In 1941, Stevens sands of the upper Miocene Monterey Formation1 were found to be productive on the 31S structure, the largest of three deep structural anticlines at Elk Hills (Fig. 2). Primary Stevens reservoirs on the 31S feature include the Main Body B (MBB) and Western 31S (W31S) of the B interval, (Figs. 3 and 4). The W31S reservoirs occur at an average depth of 6,000 ft and thick net pay development of 250 to 350 ft. W31S production was held in reserve with only periodic tests until the energy crisis of the mid-1970s. In 1976, the U.S. Department of Energy (DOE) began producing the interval.

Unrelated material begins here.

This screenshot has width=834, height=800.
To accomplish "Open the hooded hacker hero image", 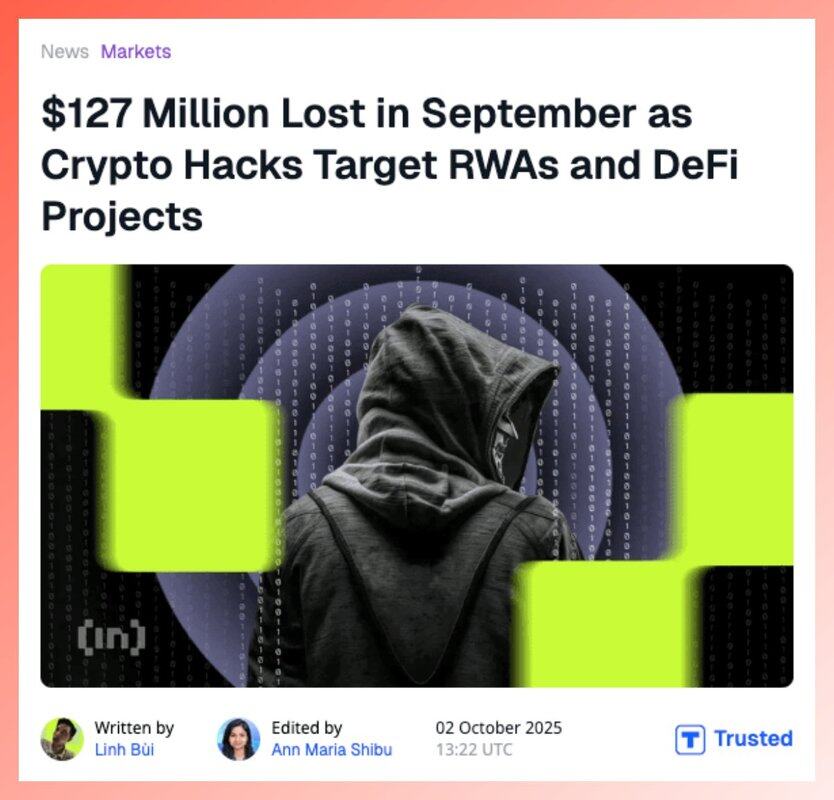I will coord(417,476).
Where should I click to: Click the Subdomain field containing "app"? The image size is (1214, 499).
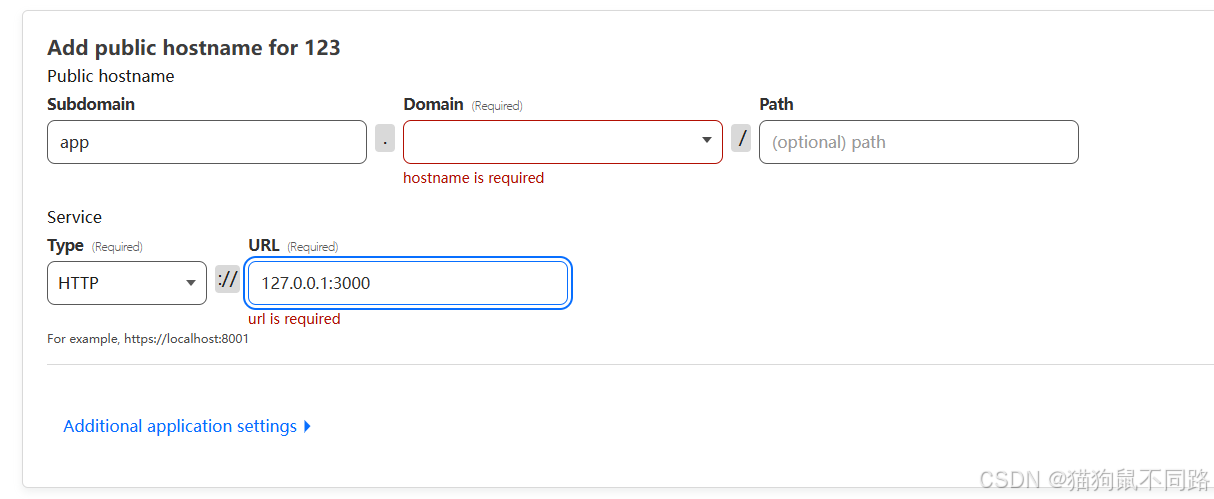point(206,142)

A peripheral waterflood pilot was initiated in 19782–3 and expanded around the entire 31S structure by 1983. Development wells were drilled ahead of the flood front to capture oil banked by water moving up the structural flanks. Wells that watered out as the flood front advanced were shut in, converted to water injection, or recompleted to shallower zones to avoid cycling water.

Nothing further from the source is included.